Professional ratings
Aggregate scores
| Source | Rating |
| Metacritic | 73/100 |
Review scores
| Source | Rating |
| AllMusic | Star |
| Billboard | Favorable |
| Drowned in Sound | 8/10 |
| E! Online | A− |
| Entertainment Weekly | B− |
| The Guardian | Star |
| IGN | 6.5/10 |
| Pitchfork | 3.0/10 |
| Rolling Stone | Star Half star |
| Sputnikmusic | 5/5 |

===Commercial performance and accolades===
Futures sold 98,000 copies in its first week, charting at number six on the US Billboard 200. Prior to the release of Chase This Light (2007), Futures had sold over 615,000 copies. Futures was certified gold in the US by the RIAA in March 2005, which was followed by gold certification of "Pain" two months later. Outside the US, Futures reached number seven in Canada, number 22 in the UK, number 23 in Scotland, number 27 in Australia, number 33 in Germany, and number 65 in Switzerland. The album was certified gold in Canada, and silver in the UK.
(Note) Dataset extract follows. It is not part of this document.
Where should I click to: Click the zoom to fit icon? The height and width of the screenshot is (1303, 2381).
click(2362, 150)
"Pain" charted at number one on Alternative Airplay, number 27 on Digital Song Sales, and number 93 on the Hot 100. "Work" charted at number six on Alternative Airplay, and number ten on Bubbling Under Hot 100. "Futures" charted at number 27 on Alternative Airplay.
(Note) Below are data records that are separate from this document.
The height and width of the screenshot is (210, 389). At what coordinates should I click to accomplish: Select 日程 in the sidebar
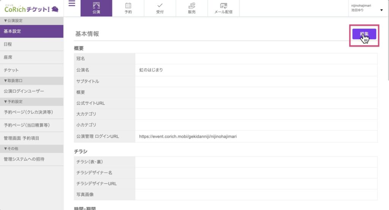pos(8,45)
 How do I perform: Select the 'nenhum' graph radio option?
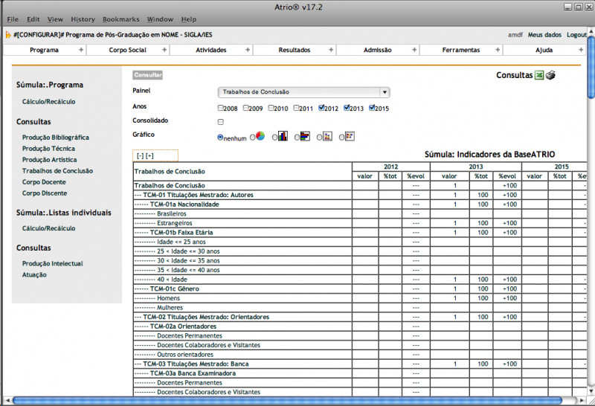[x=220, y=138]
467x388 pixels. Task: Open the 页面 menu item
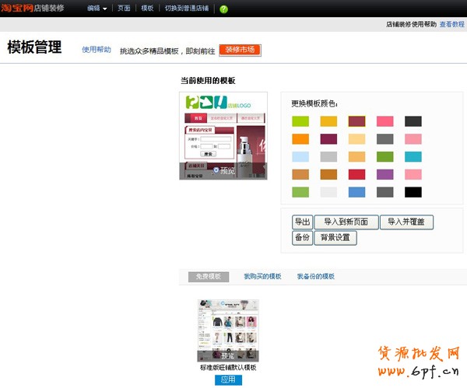coord(124,9)
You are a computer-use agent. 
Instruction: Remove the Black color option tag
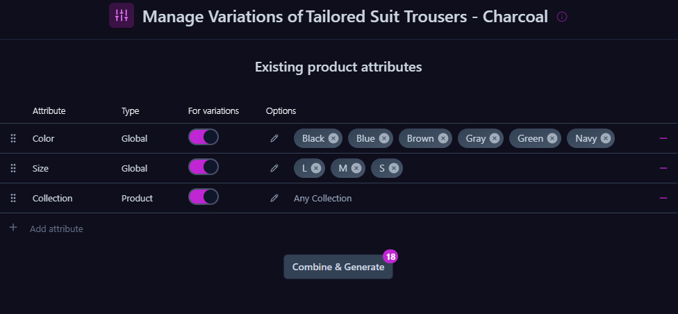pos(333,138)
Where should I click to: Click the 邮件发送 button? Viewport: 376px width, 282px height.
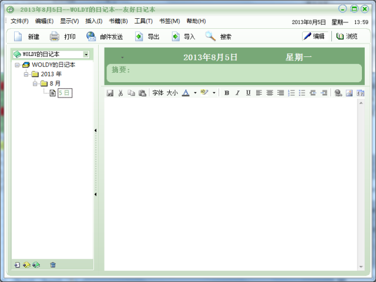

Blender, Rolling Stone, Spartanburg Herald-Journal, and Spin included the album on their best-of-2004 album lists. It was ranked at number 44 in Kerrang!s "50 Albums You Need to Hear Before You Die" list. Mayday Parade drummer Jake Bundrick cited the album as an inspiration, while Alex Gaskarth of All Time Low has expressed admiration for it. Three of the album's songs, namely, "Just Tonight...", "Work", and "Nothingwrong", were covered by Australian acts for the tribute album Sing It Back: A Tribute to Jimmy Eat World (2015).

==Track listing==
All songs written by Jimmy Eat World. All recordings produced by Gil Norton.

| No. | Title | Length |
|---|---|---|
| 1. | "Futures" | 3:58 |
| 2. | "Just Tonight..." | 3:26 |
| 3. | "Work" | 3:23 |
| 4. | "Kill" | 3:48 |
| 5. | "The World You Love" | 5:01 |
| 6. | "Pain" | 3:01 |
| 7. | "Drugs or Me" | 6:25 |
| 8. | "Polaris" | 4:51 |
| 9. | "Nothingwrong" | 3:09 |
| 10. | "Night Drive" | 5:03 |
| 11. | "23" | 7:23 |

==Personnel==
Personnel per booklet, except where noted.

Jimmy Eat World
- Jim Adkins – vocals, lead guitar
- Rick Burch – bass guitar
- Zach Lind – drums
- Tom Linton – rhythm guitar

Additional musicians
- David Campbell – string arrangement on "Drugs or Me"
- Liz Phair – backing vocals on "Work"

Production
- Gil Norton – producer
- David Schiffman – engineer
- Rich Costey – mixing, additional engineer
- Jake Davies – additional engineer, digital editing, string recording
- Jason Grossman – assistant
- Steven Rhodes – assistant
- Jimmy Eat World – additional recording
- Claudius Mittendorfer – assistant
- Dan Leffler – second engineer
- Ross Petersen – second engineer
- Greg Burns – assistant
- Ted Jensen – mastering
- Christopher Wray-McCann – front cover photograph
- Kevin Scanlon – photography
- Ben Allgood – art direction

==Charts==

===Weekly charts===

Weekly chart performance for Futures
| Chart (2004) | Peak position |
|---|---|
| Australian Albums (ARIA) | 27 |
| Canadian Albums (Billboard) | 7 |
| Dutch Alternative Albums (Alternative Top 30) | 30 |
| German Albums (Offizielle Top 100) | 33 |
| Irish Albums (IRMA) | 51 |
| Japanese Albums (Oricon) | 39 |
| Scottish Albums (OCC) | 23 |
| Swiss Albums (Schweizer Hitparade) | 65 |
| UK Albums (OCC) | 22 |
| UK Rock & Metal Albums (OCC) | 3 |
| US Billboard 200 | 6 |

===Year-end charts===

Year-end chart performance for Futures
| Chart (2005) | Position |
|---|---|
| US Billboard 200 | 200 |

==Certifications==

Certifications for Futures
| Region | Certification | Certified units/sales |
| Canada (Music Canada) | Gold | 50,000^{^} |
| United Kingdom (BPI) | Gold | 100,000^{‡} |
| United States (RIAA) | Gold | 500,000^{^} |
^{^} Shipments figures based on certification alone. ^{‡} Sales+streaming figures based on certification alone.